Speaking to the biblical perspective, Burrows said there are 15 scriptures in the new testament in The Bible that admonishes believers to be sober.
“From a biblical perspective, obviously I don’t think God wants us to be intoxicated because it impairs our judgement,” he said.
“If you do a lot of things high, it makes it much more difficult.”
He added that even though The Bahamas can profit economically through the substance’s legalization, “The social costs right now outweigh the financial benefits and I think we have to look at it from that perspective.”
The CARICOM Regional Commission on Marijuana has recommended the declassification of marijuana as a dangerous drug in all legislation and the reclassification of the drug as a controlled substance in its report presented at the CARICOM heads of government meeting last week.
Among its recommendation, the commission suggested retroactivity to correct past injustices, such as expunging criminal records.
As a preparatory step to rendering marijuana as a legal substance, the commission recommended the decriminalization of the drug for personal use in private premises and medical purposes.
The commission noted that there are legitimate concerns about the legalization of the substance on adverse impacts on health, the youth, increased use and the supposed incapacity of institutional resources.
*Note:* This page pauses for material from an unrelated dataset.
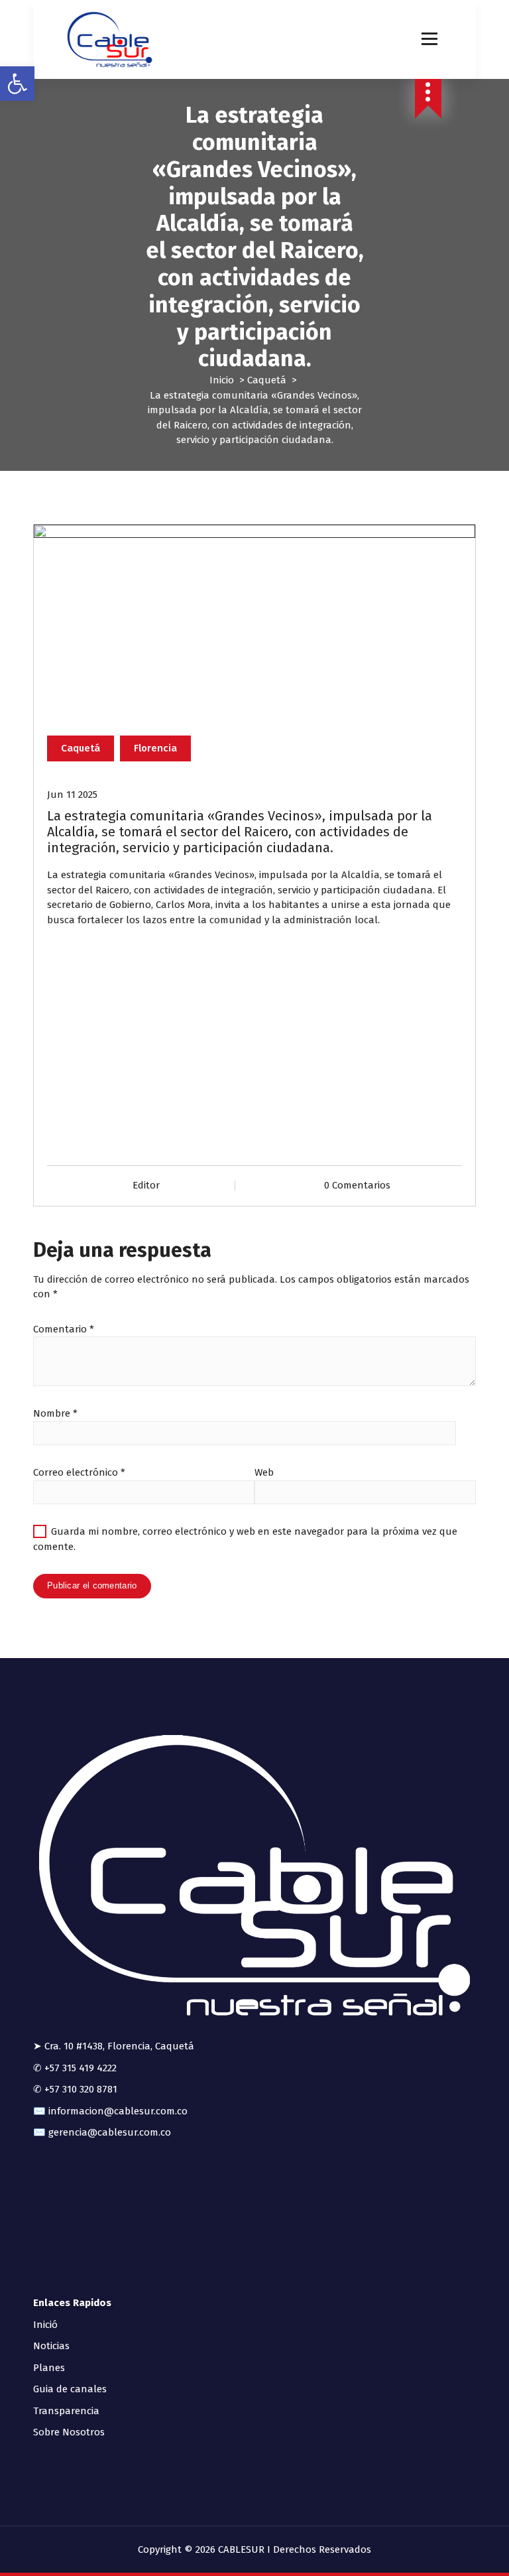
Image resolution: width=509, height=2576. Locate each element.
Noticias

The report, however, noted that these fears have been assuaged through modern scientific research and the commission is satisfied that they can be appropriately addressed through a responsible framework for law reform.
The commission noted that its observation of law reform in Jamaica reveals that there has not been any discernible increase in use and also no increase in psychosis cases.
When he returned from the 39th Regular Meeting of the Conference of Heads of Government of the Caribbean Community (CARICOM) on Saturday, Prime Minister Dr. Hubert Minnis said the government will establish a committee to embark on an educational campaign in The Bahamas to gauge public opinion on marijuana.
Burrows said he’s planning a town hall meeting at his church, as well as releasing some of his findings and experiences on the substance and has offered himself to the government for expert advice on the subject.